02 Sep light and love
The dawn is just edging its way past our white curtains, and already I hear them. Thunder roaring down the hall. They tumble into our bed and vie for the best spot. If I’m lucky, they won’t fight for me. One will nuzzle beneath my chin and the other drape across Kris’ broad chest. And together we’ll snooze another 20 minutes.
“Smell my feet, Mom,” she says, and I crack one eye open to see pea-size toes staring me down. And yes, they do smell. I tell her so. She responds with big, heaving belly laughs.
When did this happen? Babies don’t act like this. Kids do. It’s sad that those toes are less kissable than they once were.
Another foot whacks me in the ear. “Smell. Feet, Mama. Smell.” His are not much sweeter. But his breath is. I pull him close and accept a sloppy kiss on the lips.
Kris grumbles. It’s too early. He acts genuinely surprised by their presence every morning. Like this is supposed to be the day they finally sleep past 6:30. Like, remember that time? When we were on vacation and they slept until 9? We had coffee and read the newspaper.
If he was more awake, if I was more awake, I could remind him that they slept late because we were in a different time zone. I could remind him that someday he’ll miss this.
He knows. Things are changing. We all can sense it.
B says in one breath, “I don’t ever want to get bigger,” and in another she pines for the privileges big kids have. She knows she is funny. She’s discovered the art of the joke and the allure of mischief.
Last week at lunch, she tried “dammit” on for size. “Dammit, Mom, I said I want milk!” And immediately she repented. She knew it was not the right thing to say, but a boy at school said it, and she wanted to say it, to see what I’d do.
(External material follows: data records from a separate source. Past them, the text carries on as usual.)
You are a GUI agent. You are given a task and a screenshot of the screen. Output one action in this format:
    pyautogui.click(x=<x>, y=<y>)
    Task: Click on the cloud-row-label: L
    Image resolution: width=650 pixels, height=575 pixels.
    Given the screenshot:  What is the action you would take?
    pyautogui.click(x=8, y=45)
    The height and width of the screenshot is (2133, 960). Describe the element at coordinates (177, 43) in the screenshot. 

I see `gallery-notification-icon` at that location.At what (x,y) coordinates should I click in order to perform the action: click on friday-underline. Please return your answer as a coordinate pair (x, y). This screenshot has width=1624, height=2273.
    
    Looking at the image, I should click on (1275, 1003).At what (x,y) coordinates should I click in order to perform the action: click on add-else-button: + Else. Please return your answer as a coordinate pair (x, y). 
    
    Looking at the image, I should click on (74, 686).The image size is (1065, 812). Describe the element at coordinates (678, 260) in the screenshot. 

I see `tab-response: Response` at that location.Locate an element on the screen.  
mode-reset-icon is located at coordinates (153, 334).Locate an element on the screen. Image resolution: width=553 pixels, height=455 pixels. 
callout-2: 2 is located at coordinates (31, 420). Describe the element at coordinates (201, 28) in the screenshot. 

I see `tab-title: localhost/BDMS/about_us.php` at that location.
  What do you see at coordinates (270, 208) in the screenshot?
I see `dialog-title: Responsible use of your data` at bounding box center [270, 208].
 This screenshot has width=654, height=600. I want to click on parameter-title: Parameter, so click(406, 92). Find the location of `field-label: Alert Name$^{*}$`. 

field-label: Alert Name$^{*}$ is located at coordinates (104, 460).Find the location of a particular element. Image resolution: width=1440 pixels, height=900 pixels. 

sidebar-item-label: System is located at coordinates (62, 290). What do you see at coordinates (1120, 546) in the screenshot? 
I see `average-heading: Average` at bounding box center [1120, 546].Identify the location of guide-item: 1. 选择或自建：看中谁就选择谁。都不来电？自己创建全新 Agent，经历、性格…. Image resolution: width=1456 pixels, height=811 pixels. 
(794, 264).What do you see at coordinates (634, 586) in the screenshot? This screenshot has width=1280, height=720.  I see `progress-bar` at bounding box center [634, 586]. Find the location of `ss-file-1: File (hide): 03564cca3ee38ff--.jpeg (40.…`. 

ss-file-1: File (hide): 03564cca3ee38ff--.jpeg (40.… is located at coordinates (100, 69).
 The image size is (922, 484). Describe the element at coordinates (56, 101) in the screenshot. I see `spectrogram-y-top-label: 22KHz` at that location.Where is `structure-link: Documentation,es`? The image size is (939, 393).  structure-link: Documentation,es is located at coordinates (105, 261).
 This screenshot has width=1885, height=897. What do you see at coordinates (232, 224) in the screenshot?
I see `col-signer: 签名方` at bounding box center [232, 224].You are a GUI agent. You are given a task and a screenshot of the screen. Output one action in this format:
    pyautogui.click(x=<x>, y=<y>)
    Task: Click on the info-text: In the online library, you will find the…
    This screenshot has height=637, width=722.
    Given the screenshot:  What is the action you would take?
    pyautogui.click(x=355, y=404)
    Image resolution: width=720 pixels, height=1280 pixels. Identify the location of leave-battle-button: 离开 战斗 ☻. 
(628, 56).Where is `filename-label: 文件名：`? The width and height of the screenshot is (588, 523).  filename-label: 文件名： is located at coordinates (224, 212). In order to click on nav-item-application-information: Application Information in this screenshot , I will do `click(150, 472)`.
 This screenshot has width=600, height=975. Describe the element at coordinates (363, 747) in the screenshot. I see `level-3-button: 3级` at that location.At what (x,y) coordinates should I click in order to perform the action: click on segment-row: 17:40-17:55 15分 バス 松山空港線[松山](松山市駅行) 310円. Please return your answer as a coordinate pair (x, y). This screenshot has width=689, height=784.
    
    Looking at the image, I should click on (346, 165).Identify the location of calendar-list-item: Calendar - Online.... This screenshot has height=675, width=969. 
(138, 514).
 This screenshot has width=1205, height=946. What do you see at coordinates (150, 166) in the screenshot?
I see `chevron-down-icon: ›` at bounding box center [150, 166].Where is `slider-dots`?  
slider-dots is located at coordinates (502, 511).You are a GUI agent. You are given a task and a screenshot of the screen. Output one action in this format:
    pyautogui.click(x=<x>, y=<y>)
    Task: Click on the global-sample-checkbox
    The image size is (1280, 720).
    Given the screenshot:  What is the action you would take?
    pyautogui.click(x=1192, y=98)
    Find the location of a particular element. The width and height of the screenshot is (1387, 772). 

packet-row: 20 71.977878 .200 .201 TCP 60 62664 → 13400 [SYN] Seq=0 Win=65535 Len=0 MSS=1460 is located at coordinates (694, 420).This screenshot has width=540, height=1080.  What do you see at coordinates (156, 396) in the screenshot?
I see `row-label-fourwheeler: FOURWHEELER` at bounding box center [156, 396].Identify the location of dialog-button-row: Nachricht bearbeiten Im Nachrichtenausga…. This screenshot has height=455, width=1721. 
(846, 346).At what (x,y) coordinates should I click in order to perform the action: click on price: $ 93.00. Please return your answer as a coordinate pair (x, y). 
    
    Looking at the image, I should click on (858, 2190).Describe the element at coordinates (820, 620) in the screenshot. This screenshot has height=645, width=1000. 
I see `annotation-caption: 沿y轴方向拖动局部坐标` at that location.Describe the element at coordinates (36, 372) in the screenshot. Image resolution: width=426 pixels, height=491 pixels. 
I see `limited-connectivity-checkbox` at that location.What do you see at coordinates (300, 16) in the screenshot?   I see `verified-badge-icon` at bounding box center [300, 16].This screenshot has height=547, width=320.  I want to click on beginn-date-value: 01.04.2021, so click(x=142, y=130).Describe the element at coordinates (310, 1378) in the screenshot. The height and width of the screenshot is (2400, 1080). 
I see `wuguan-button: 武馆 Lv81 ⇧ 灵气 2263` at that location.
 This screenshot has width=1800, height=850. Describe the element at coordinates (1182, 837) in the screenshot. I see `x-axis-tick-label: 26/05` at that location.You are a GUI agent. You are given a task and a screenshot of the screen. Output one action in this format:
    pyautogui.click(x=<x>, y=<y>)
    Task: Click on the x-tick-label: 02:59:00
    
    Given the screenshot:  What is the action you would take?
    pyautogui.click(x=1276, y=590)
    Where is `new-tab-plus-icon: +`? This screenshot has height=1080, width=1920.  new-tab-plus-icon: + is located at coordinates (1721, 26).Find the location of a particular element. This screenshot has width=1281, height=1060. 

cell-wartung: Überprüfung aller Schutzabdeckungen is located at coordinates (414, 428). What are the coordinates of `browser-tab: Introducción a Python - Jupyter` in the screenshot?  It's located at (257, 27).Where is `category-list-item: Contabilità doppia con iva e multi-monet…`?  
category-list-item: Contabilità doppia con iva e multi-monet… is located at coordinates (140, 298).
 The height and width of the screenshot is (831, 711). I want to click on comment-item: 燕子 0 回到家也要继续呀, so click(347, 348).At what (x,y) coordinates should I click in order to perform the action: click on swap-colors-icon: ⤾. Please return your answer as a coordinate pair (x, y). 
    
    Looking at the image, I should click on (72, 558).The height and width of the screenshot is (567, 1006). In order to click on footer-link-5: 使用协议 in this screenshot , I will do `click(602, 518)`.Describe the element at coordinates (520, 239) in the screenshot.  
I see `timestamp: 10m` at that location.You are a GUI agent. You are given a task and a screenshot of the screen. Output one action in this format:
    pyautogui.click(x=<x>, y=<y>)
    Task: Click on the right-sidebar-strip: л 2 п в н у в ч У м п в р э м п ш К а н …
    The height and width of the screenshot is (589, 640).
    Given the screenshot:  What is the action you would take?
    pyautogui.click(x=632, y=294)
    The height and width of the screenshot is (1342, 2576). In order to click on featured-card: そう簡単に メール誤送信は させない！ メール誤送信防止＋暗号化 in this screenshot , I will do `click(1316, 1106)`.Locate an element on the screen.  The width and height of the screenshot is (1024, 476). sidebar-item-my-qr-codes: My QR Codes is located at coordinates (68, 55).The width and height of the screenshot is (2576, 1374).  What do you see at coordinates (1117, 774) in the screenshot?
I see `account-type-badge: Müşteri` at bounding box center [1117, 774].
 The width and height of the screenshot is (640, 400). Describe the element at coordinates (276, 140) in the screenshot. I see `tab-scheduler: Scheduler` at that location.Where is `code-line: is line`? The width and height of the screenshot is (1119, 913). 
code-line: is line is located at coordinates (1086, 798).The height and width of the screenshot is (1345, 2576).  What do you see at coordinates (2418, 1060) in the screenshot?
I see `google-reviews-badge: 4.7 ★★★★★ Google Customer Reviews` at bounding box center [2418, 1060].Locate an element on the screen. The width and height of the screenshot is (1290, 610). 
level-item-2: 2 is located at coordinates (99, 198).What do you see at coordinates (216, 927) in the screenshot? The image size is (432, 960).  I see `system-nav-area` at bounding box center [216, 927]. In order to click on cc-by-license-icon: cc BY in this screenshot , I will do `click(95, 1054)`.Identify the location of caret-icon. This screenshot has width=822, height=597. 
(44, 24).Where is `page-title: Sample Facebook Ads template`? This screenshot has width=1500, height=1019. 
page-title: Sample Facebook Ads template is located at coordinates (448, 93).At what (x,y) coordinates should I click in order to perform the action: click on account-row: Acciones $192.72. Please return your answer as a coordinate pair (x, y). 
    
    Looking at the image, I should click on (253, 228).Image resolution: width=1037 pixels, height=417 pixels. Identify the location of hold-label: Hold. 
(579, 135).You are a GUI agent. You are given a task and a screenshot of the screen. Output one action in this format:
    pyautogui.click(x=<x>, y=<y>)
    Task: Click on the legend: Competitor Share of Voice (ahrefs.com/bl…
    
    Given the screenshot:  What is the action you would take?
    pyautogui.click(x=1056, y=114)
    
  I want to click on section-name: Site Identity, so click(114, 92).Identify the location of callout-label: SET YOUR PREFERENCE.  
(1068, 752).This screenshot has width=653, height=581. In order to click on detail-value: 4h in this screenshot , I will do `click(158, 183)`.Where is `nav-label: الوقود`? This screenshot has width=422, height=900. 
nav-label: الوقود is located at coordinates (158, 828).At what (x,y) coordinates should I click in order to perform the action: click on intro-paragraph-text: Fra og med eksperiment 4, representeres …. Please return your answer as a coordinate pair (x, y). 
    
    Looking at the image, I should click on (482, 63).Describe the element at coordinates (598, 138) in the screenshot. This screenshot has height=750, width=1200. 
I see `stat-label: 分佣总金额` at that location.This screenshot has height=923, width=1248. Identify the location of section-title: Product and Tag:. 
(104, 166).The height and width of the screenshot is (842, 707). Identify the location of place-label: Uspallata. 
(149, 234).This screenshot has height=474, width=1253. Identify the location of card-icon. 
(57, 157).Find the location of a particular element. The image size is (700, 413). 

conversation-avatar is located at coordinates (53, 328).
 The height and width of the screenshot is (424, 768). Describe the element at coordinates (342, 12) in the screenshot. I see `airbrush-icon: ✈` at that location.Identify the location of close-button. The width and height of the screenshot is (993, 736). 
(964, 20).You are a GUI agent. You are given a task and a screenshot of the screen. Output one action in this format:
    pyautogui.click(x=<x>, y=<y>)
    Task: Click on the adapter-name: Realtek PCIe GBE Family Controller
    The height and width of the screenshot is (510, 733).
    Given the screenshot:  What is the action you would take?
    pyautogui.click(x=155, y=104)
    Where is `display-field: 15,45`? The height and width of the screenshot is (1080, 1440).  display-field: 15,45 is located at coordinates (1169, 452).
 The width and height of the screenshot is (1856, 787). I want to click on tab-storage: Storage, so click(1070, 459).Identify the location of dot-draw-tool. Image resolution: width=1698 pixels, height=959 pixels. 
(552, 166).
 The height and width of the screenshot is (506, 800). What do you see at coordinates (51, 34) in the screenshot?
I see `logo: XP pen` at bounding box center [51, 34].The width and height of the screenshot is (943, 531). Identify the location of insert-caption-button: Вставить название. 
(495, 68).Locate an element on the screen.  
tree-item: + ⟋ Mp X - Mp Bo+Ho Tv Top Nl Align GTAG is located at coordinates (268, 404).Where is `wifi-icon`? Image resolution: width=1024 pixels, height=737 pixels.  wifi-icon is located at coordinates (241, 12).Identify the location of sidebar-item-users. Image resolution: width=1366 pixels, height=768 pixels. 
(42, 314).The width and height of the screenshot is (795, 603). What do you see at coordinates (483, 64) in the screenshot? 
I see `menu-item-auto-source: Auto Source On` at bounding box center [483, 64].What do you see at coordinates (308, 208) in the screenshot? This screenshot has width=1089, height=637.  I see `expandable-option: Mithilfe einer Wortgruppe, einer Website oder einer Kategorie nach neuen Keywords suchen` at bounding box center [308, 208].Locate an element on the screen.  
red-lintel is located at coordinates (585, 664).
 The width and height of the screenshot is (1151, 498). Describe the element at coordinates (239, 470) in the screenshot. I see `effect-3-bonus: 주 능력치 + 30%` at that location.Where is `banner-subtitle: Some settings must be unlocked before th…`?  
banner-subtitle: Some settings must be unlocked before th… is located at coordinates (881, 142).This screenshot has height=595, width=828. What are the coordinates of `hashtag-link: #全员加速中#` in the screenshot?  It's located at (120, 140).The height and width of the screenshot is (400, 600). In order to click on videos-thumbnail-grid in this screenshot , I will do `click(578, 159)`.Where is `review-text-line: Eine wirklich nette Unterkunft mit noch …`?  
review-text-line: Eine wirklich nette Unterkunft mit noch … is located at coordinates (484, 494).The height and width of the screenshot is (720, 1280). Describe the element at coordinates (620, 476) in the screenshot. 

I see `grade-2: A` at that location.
It made me sad to hear that word from my baby’s lips, and I told her so. There are words that just make people feel bad….and truth be told, “damn” isn’t always one of them. But it was the realization that this is where we are. She is in the world, hearing things she’s not used to hearing, exposed to things she’s not familiar with.
Later that same day I heard her in the playroom. “Dammit, where’s my pony?” And this time I laughed, because, well, she had “dammit” down pat. She used it in context, and that makes the writer in me proud.
We talked about it. No anger. Just conversation about words and how words can make people feel, including the person who speaks them. It was a surprisingly intellectual conversation for an almost-4-year-old. And she hasn’t said “dammit” since.
|rock family, pine cone family and seed family. see all the baby rocks?|
There’s a mental spiral I start to go down when I think the kids are growing up too fast. I begin to imagine them two years from now, then five, then ten, and I fear I will wake up tomorrow and they’ll be out and gone. I feel it when a stranger approaches me in a store and comments on how cute they are and delivers that cliché that so many seasoned mothers do, “enjoy them! It all goes by so fast!” Though I can see the sincerity in her eyes. Hers are teenagers now. Still, I despise those words.
My advice is to be present today and write it all down. As much as you can. Write. And tell the stories to the people in your life who keep your stories safe.
I’m learning to dig my heels in and remember that this is just today. Things are changing, but it’s not linear and it’s not exponentially fast and today is still one day. I can’t slow them down, these
babies kids of mine, but I can slow down and savor it. Stinky toes and all.